Set exercise:
Could you put every line of the material below into a numbered list, leaving out the blank lines?

— BEGIN Data rows —

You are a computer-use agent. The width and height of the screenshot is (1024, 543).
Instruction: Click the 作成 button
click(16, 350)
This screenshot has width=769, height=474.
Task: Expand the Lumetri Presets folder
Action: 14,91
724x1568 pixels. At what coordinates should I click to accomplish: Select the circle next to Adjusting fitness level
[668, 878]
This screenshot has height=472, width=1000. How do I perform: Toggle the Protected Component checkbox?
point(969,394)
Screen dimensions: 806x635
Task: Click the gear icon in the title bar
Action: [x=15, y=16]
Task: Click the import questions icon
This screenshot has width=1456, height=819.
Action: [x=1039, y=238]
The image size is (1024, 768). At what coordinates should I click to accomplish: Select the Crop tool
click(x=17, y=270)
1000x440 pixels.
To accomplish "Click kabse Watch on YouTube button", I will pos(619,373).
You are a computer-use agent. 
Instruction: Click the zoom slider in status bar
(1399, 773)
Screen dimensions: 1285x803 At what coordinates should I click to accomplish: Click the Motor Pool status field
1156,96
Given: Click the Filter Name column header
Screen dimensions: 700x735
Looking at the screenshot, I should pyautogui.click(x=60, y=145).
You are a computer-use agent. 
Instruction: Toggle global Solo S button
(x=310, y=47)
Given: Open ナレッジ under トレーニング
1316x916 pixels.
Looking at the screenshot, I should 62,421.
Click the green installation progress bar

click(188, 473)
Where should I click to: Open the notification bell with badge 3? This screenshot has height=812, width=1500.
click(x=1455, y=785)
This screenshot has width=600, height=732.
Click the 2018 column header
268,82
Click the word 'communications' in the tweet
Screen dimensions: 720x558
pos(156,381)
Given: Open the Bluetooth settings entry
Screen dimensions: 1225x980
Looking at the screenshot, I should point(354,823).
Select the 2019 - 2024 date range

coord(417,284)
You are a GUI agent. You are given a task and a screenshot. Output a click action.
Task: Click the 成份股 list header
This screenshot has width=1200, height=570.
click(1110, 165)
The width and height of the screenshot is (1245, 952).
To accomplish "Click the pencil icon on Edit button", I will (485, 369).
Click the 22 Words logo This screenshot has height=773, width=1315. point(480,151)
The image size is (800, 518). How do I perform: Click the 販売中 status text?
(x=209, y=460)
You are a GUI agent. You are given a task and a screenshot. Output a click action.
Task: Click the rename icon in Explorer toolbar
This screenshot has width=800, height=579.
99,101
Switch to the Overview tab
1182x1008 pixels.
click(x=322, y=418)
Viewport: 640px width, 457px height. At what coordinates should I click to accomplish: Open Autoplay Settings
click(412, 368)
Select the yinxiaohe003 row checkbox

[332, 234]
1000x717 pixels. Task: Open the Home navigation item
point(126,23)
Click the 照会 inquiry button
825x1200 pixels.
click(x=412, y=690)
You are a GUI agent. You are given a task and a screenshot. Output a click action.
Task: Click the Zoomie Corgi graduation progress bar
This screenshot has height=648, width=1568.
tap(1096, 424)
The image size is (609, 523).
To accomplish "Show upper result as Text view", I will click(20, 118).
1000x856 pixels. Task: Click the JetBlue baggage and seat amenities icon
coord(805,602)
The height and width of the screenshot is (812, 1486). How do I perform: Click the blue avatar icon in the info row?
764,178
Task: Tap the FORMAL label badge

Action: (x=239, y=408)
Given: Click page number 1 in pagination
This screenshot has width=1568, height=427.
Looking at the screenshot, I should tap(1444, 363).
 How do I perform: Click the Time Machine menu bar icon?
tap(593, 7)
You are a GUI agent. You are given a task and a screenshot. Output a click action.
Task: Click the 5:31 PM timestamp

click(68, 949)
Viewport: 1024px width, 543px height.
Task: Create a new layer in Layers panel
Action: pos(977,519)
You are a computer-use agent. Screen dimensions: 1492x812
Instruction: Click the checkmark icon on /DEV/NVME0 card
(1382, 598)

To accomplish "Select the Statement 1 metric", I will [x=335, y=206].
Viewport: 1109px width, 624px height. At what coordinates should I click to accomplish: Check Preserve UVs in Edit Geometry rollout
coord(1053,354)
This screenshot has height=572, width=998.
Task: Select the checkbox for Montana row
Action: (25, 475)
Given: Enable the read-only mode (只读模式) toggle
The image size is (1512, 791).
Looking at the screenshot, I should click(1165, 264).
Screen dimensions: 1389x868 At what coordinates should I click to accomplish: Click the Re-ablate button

— END Data rows —

Result of the task:
1. You are a computer-use agent. The width and height of the screenshot is (1024, 543).
2. Instruction: Click the 作成 button
3. click(16, 350)
4. This screenshot has width=769, height=474.
5. Task: Expand the Lumetri Presets folder
6. Action: 14,91
7. 724x1568 pixels. At what coordinates should I click to accomplish: Select the circle next to Adjusting fitness level
8. [668, 878]
9. This screenshot has height=472, width=1000. How do I perform: Toggle the Protected Component checkbox?
10. point(969,394)
11. Screen dimensions: 806x635
12. Task: Click the gear icon in the title bar
13. Action: [x=15, y=16]
14. Task: Click the import questions icon
15. This screenshot has width=1456, height=819.
16. Action: [x=1039, y=238]
17. The image size is (1024, 768). At what coordinates should I click to accomplish: Select the Crop tool
18. click(x=17, y=270)
19. 1000x440 pixels.
20. To accomplish "Click kabse Watch on YouTube button", I will pos(619,373).
21. You are a computer-use agent. 
22. Instruction: Click the zoom slider in status bar
23. (1399, 773)
24. Screen dimensions: 1285x803 At what coordinates should I click to accomplish: Click the Motor Pool status field
25. 1156,96
26. Given: Click the Filter Name column header
27. Screen dimensions: 700x735
28. Looking at the screenshot, I should pyautogui.click(x=60, y=145).
29. You are a computer-use agent. 
30. Instruction: Toggle global Solo S button
31. (x=310, y=47)
32. Given: Open ナレッジ under トレーニング
33. 1316x916 pixels.
34. Looking at the screenshot, I should 62,421.
35. Click the green installation progress bar
36. click(188, 473)
37. Where should I click to: Open the notification bell with badge 3? This screenshot has height=812, width=1500.
38. click(x=1455, y=785)
39. This screenshot has width=600, height=732.
40. Click the 2018 column header
41. 268,82
42. Click the word 'communications' in the tweet
43. Screen dimensions: 720x558
44. pos(156,381)
45. Given: Open the Bluetooth settings entry
46. Screen dimensions: 1225x980
47. Looking at the screenshot, I should point(354,823).
48. Select the 2019 - 2024 date range
49. coord(417,284)
50. You are a GUI agent. You are given a task and a screenshot. Output a click action.
51. Task: Click the 成份股 list header
52. This screenshot has width=1200, height=570.
53. click(1110, 165)
54. The width and height of the screenshot is (1245, 952).
55. To accomplish "Click the pencil icon on Edit button", I will (485, 369).
56. Click the 22 Words logo This screenshot has height=773, width=1315. point(480,151)
57. The image size is (800, 518). How do I perform: Click the 販売中 status text?
58. (x=209, y=460)
59. You are a GUI agent. You are given a task and a screenshot. Output a click action.
60. Task: Click the rename icon in Explorer toolbar
61. This screenshot has width=800, height=579.
62. 99,101
63. Switch to the Overview tab
64. 1182x1008 pixels.
65. click(x=322, y=418)
66. Viewport: 640px width, 457px height. At what coordinates should I click to accomplish: Open Autoplay Settings
67. click(412, 368)
68. Select the yinxiaohe003 row checkbox
69. [332, 234]
70. 1000x717 pixels. Task: Open the Home navigation item
71. point(126,23)
72. Click the 照会 inquiry button
73. 825x1200 pixels.
74. click(x=412, y=690)
75. You are a GUI agent. You are given a task and a screenshot. Output a click action.
76. Task: Click the Zoomie Corgi graduation progress bar
77. This screenshot has height=648, width=1568.
78. tap(1096, 424)
79. The image size is (609, 523).
80. To accomplish "Show upper result as Text view", I will click(20, 118).
81. 1000x856 pixels. Task: Click the JetBlue baggage and seat amenities icon
82. coord(805,602)
83. The height and width of the screenshot is (812, 1486). How do I perform: Click the blue avatar icon in the info row?
84. 764,178
85. Task: Tap the FORMAL label badge
86. Action: (x=239, y=408)
87. Given: Click page number 1 in pagination
88. This screenshot has width=1568, height=427.
89. Looking at the screenshot, I should tap(1444, 363).
90.  How do I perform: Click the Time Machine menu bar icon?
91. tap(593, 7)
92. You are a GUI agent. You are given a task and a screenshot. Output a click action.
93. Task: Click the 5:31 PM timestamp
94. click(68, 949)
95. Viewport: 1024px width, 543px height.
96. Task: Create a new layer in Layers panel
97. Action: pos(977,519)
98. You are a computer-use agent. Screen dimensions: 1492x812
99. Instruction: Click the checkmark icon on /DEV/NVME0 card
100. (1382, 598)
101. To accomplish "Select the Statement 1 metric", I will [x=335, y=206].
102. Viewport: 1109px width, 624px height. At what coordinates should I click to accomplish: Check Preserve UVs in Edit Geometry rollout
103. coord(1053,354)
104. This screenshot has height=572, width=998.
105. Task: Select the checkbox for Montana row
106. Action: (25, 475)
107. Given: Enable the read-only mode (只读模式) toggle
108. The image size is (1512, 791).
109. Looking at the screenshot, I should click(1165, 264).
110. Screen dimensions: 1389x868 At what coordinates should I click to accomplish: Click the Re-ablate button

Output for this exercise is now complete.